Çilingir Sofrası (Sadi Bey’in Facebook Günlükleri):
Kelebek etkisi nedir, bilirsiniz. Dünyanın bir ucundaki kelebeğin kanat çırpmasının dünyanın öteki ucundaki başka bir olaya etki edebildiğini öngören bir felsefedir. Sinemada “The Butterfly Effect” adıyla filmi de yapılmıştır ve “Kelebek Etkisi” adıyla 09 Nisan 2004 tarihinde sinemalarımızda gösterilmiştir. Geçen hafta Özen Film “Davud ve Calût: İnanç Savaşı” Türkçe ismini uygun gördüğü “David vs. Goliath: Battle of Faith” orijinal isimli filmi önümüzdeki aylarda vizyona çıkaracağını duyurdu. Filmin adındaki “Calût” kelimesini ilk defa duyduğumu itiraf ederim. Bu kelime görüldüğü gibi orijinal isimdeki “Goliath” kelimesinin karşılığı olarak kullanılmış. 1960’lardaki Herkül ve Masist’li filmler furyasına yetişmiş sinemaseverler -tahminen- “Herkül Golyat’a Karşı”, “Masist ve Golyat” isimli onlarca film seyrettiğini hatırlar. Günümüzdeki filmlere Türkçe isim koyarken benzer filmlerde geçmişte nasıl isimlendirme yapıldığına bakmakta yarar vardır. Herkül’den misal verirsek son yıllarda sinemalarımıza “Hercules” olarak gelen filmlerin adlarını yadırgamışımdır. Lâfı dolandırıp kelebek etkisine getireceğim. 40 yıllık Golyat nasıl Calût olmuş diye düşünürken bir baktım Yeşilçam’ın unutulmaz oyuncusu Danyal Topatan’a gelmişim. Calûd-Golyat-Masist etkisini yukarıda açıkladım. Bahsettiğim olayda kelebek etkisi şöyle devam ediyor: Masist’li filmleri düşünürken o tür filmlerde oynayan ünlülerinden Steve Reeves ve Gordon Mitchell’i hatırladım. Steve Reeves’in günümüzün John Wick’i Keanu Reeves’in dedesi olmadığını daha önceki bir yazımda bahsetmiştim. Bilen bilir, bilmeyen internetten bakabilir, Gordon Mitchell yabancı sinema oyuncularının en yakışıklı çirkin adamıdır. Tuhaf bir ifade olduğunun farkındayım ama Yılmaz Güney’e Çirkin Kral lâkabını veren bir neslin sinemaseveri olduğumu düşünürsek bu ifademi mazur görebilirsiniz. Gordon Mitchell’den de Danyal Topatan’a geçtim. Karaoğlan filmlerindeki Camoka rolüyle başrole kadar tırmanan bu benzersiz oyuncumuz zamanında çok sevilirdi. Allah rahmet eylesin. (18 Haziran 2017)

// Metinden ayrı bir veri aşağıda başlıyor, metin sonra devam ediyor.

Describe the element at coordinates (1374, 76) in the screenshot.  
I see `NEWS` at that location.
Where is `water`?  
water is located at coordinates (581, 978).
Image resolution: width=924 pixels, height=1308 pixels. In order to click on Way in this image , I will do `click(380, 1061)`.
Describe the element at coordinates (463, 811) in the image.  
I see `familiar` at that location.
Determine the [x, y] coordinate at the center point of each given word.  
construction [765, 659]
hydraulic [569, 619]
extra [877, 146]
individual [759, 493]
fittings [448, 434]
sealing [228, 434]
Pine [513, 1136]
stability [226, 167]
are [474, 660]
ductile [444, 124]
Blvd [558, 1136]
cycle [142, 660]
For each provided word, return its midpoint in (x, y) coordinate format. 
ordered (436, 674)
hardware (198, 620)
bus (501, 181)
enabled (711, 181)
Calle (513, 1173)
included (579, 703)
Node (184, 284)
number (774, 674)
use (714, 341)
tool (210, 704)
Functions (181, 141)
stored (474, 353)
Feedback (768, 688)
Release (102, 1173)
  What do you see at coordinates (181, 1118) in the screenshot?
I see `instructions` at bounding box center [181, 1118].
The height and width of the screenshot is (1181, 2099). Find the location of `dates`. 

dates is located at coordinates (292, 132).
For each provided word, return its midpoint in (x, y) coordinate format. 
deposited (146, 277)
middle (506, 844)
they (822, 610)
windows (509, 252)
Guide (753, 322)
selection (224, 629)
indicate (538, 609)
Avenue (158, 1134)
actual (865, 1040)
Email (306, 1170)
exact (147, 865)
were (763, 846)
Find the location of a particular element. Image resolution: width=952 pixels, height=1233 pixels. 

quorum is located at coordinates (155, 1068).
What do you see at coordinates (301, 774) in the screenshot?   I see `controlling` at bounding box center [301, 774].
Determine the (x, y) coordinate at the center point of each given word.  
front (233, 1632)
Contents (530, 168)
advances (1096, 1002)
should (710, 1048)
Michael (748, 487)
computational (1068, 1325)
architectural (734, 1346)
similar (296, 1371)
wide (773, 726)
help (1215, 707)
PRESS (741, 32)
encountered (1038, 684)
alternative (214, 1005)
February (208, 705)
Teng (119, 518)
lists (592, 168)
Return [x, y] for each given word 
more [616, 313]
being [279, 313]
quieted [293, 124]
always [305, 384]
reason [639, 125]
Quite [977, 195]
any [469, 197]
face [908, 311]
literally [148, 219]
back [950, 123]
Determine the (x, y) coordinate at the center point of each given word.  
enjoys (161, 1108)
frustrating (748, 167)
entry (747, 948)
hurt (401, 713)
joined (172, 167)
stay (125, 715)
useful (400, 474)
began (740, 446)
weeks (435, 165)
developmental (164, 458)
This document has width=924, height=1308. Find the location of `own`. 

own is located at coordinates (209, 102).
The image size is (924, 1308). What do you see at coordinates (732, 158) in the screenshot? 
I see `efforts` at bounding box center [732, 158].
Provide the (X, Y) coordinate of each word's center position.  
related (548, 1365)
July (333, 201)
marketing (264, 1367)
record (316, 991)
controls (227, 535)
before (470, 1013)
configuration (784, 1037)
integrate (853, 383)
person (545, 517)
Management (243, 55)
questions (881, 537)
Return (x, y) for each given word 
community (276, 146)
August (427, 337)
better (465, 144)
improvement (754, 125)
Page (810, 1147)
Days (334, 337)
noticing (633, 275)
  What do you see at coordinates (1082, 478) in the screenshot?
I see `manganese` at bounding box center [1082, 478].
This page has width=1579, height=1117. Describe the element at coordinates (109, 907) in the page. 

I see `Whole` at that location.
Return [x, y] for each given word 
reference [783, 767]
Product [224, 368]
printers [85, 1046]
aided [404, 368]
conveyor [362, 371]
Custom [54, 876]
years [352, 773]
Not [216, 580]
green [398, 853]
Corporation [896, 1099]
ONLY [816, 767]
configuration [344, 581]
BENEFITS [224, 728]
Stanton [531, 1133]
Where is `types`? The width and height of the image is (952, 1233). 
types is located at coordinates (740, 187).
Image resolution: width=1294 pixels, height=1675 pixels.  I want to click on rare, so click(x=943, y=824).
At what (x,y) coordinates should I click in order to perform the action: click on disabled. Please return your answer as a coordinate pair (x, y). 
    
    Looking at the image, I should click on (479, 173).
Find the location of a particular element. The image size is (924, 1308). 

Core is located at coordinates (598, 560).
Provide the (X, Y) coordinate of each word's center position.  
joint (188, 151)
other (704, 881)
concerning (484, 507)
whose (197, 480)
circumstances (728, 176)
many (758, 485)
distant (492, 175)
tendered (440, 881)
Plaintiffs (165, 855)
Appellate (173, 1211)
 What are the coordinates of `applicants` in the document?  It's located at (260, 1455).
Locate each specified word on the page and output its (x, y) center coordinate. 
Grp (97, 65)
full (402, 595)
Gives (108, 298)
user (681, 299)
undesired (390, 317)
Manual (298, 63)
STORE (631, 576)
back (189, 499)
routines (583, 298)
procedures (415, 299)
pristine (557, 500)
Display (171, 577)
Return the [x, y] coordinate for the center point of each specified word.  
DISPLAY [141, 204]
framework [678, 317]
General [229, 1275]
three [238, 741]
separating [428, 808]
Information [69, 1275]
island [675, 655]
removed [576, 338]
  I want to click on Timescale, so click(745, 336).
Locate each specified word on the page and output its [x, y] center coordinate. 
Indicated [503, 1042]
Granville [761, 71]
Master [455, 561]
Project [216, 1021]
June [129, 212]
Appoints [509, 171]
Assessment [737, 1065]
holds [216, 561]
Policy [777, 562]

Kelebek etkisini sürdüren diğer yorumlar:
Nizam Eren: Abi harika anlatmışsın… Hiç bişey anlamadım.
Sadi Çilingir: Başında yazıyor: Kelebek etkisi. Danyal Topatan – Karaoğlan – Cengiz Han – Orta Asya… Git gidebildiğin kadar. Sen yine de bir beğendi ifadesi tıkla.
Ali Sönmez: “Yabancı sinema oyuncularının en yakışıklı çirkin adamı” bence Charles Bronson’du.
Sadi Çilingir: Sen benden daha genç kuşak olduğun için makûldür. Bronson da gözdelerimdendir. Lemi Kovşın’ı da hatırlatırsın sen şimdi. Michael Constantine miydi? (Nizam gördüğün gibi kelebek etkisi sürüyor.)
Nizam Eren: Kelebek etkisi değil bu, huzurevi dayanışması.
Ali Sönmez: Eddie Constantine; bak ona yetiştim. Ama o yakışıklı filan değil, düpedüz çirkindi. At suratlı Fernandel’den biraz daha yakışıklı ancak.
Sadi Çilingir: Nizam, sen de huzurevini ziyarete gelen gençlerdensin sanırım.
Nizam Eren: Bu bayram el öpmeye geleceğim. Bana Feri Cansel, Melek Görgün’ü falan anlatırsınız.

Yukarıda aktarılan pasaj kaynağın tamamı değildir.